Retirees used to rely on GICs and savings accounts to provide the income they need to bridge the gap between their pension payments and living expenses.
Unfortunately, the plunge in interest rates since the financial crisis has wiped out most of the yield one can get from risk-free investments.
So, where are yield investors putting their cash?
Dividend stocks have become the next-best alternative for investors who need to earn decent yield from their savings, but the shift into equities carries some risk.
Let’s take a look at Inter Pipeline Ltd. (TSX:IPL) to see why it is an attractive risk/reward pick today.
Inter Pipeline owns natural gas liquids (NGL) extraction assets, conventional oil pipelines, oil sands infrastructure, and a Europe-based liquids storage business.
It’s this balanced revenue stream that has enabled the company to deliver solid results despite the difficult times being experienced in the broader energy sector.

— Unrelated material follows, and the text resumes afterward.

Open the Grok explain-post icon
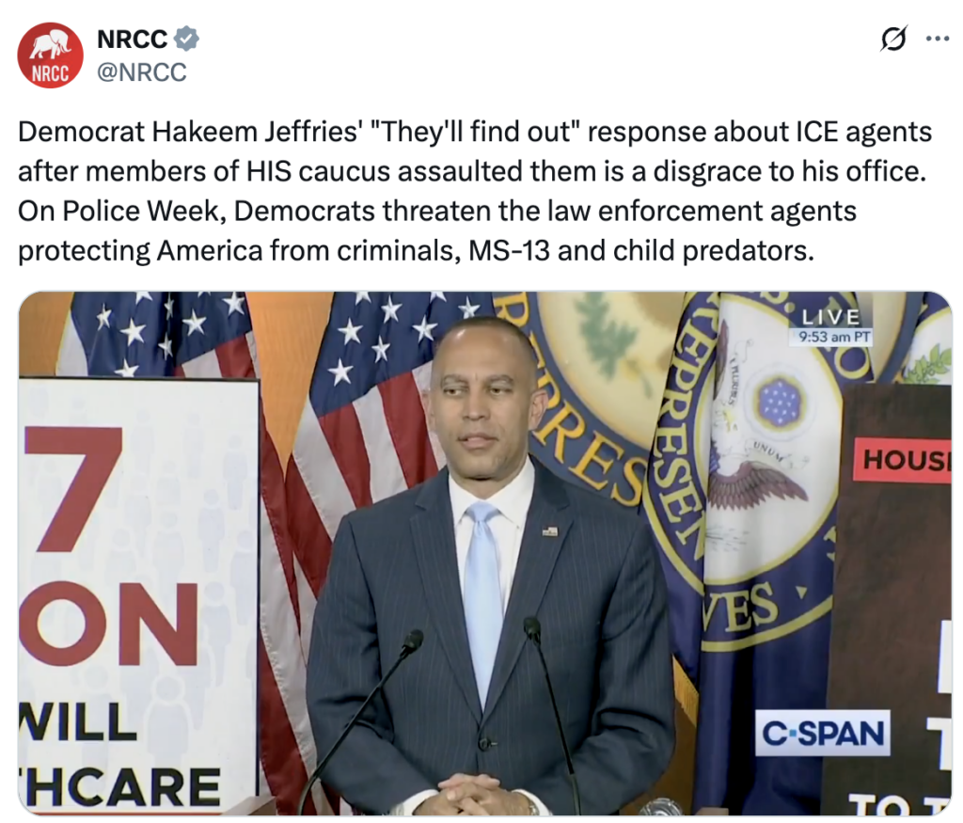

The NGL operations had a tough run last year and the segment remains weak, but things are starting to improve. The division generated Q2 2016 funds from operations (FFO) of $31 million–a 31% increase over the same period last year.

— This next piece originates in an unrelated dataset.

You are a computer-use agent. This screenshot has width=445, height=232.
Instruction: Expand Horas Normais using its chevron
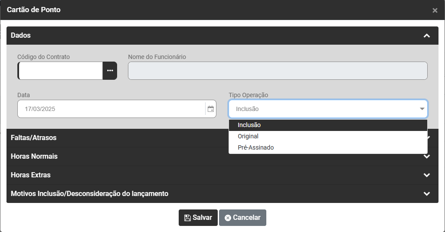point(427,157)
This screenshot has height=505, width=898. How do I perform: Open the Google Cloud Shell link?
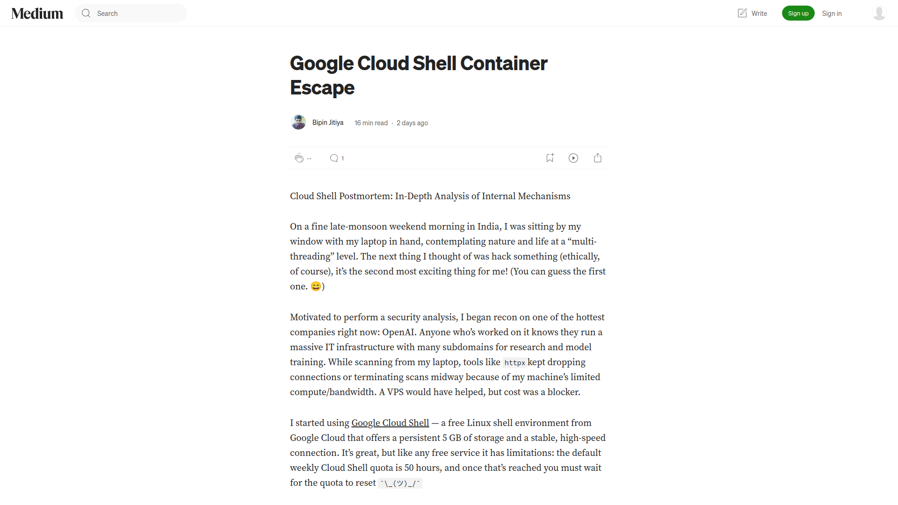[390, 423]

Inter Pipeline is betting a recovery is on the way in this niche space and recently negotiated a $1.35 billion deal to acquire midstream NGL assets from The Williams Companies. The purchase price is just 55% of the actual cost to build the two NGL extraction plants and related infrastructure, so there is potential for a significant payoff for investors when market prices recover.
Oil sands transportation delivered Q2 FFO of $141.4 million–up 5% year over year. The conventional oil pipelines even squeezed out a modest increase despite the difficult operating environment.

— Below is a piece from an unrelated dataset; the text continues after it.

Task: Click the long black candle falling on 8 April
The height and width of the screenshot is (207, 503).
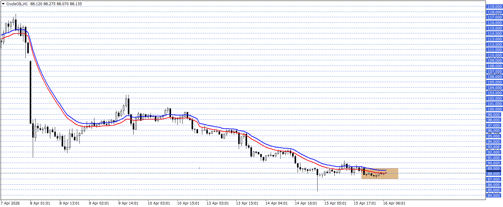Action: click(31, 92)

In Europe things are rolling along quite nicely. The bulk liquids storage business is booming with utilization rates at 97%–up from 93% in the same period last year. The division generated FFO of $29.6 million–up 44% compared with Q2 2015. Higher demand for the company’s service is one part of the equation, but Inter Pipeline also benefited from the addition of new assets in Sweden, which were purchased in June 2015.
Inter Pipeline raised its monthly dividend to 13 cents per share last November. The payout ratio is only 70%, so there is ample room for additional hikes, especially once the new midstream assets are integrated into the business.
The current payout offers a yield of 5.5%.
Should you buy?
Inter Pipeline isn’t as cheap as it was earlier this year, but new investors still pick up a great yield. As the energy sector rebounds, this stock should move higher with the broader sector.